According to Welch, one of the co-authors, the outcome of three decades of mammogram screening has been the diagnosis of 1.5 million women with early stage breast cancer. While this number might seem impressive, mammography has only diagnosed 0.1 million women with late-stage (potentially fatal) breast cancer. This means that nearly a million women underwent unpleasant, invasive and unnecessary treatment (surgery, chemotherapy or radiation) for a non-lethal “cancer.”
Now a second Canadian study, published in the February 11 British Medical Journal, has replicated Welch’s findings. In the Canadian National Breast Screening Study, researchers followed almost 90,000 women for 25 years. Like Welch, they found that annual screening didn’t reduce breast cancer deaths. Instead they tended to lead to over-diagnosis and unnecessary treatment. In other words, cancers were found – and treated – that would have caused no problems during the patients’ lifetime.
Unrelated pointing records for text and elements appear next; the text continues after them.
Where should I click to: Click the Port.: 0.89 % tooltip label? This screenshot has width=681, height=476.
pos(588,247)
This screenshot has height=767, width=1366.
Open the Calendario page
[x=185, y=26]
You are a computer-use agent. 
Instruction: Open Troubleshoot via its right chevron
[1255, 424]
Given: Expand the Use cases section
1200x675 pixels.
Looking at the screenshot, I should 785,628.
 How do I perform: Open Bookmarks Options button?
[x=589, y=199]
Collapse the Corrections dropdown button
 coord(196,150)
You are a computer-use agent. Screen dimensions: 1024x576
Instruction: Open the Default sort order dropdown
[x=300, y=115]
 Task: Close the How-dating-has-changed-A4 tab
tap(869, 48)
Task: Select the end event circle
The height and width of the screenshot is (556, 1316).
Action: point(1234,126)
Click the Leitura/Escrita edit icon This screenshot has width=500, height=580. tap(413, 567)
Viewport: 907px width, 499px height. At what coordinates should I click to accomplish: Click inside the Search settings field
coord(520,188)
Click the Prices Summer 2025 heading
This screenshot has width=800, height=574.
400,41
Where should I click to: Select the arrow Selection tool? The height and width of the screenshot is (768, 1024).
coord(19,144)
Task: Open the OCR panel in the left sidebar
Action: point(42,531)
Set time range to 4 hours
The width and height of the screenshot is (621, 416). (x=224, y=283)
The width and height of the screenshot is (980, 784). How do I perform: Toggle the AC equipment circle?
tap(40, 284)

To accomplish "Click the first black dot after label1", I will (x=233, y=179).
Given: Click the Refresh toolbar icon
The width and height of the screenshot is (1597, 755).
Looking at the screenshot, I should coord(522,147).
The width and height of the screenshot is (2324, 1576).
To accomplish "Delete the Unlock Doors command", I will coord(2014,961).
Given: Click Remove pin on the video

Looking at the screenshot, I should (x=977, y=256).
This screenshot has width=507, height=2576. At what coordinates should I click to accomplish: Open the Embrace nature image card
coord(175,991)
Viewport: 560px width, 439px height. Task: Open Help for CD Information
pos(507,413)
In his New York Times editorial, Dr Welch laments misleading statements issued by the Komen Foundation and public health officials that early screening (by mammography) saves lives. The message they should be giving women is that they have a choice. While no one can dismiss the possibility that screening may help a small number of women, there’s no doubt that it leads many more to be treated unnecessarily for non-lethal cancers. Women need to decide for themselves about the potential benefit and risks. One serious potential risk Dr Welch doesn’t mention is the burden of radiation exposure from a lifetime of unnecessary mammograms.
Instead of screening all women with mammography, he recommends that health professionals only target women with a strong family history or genetic predisposition to breast cancer.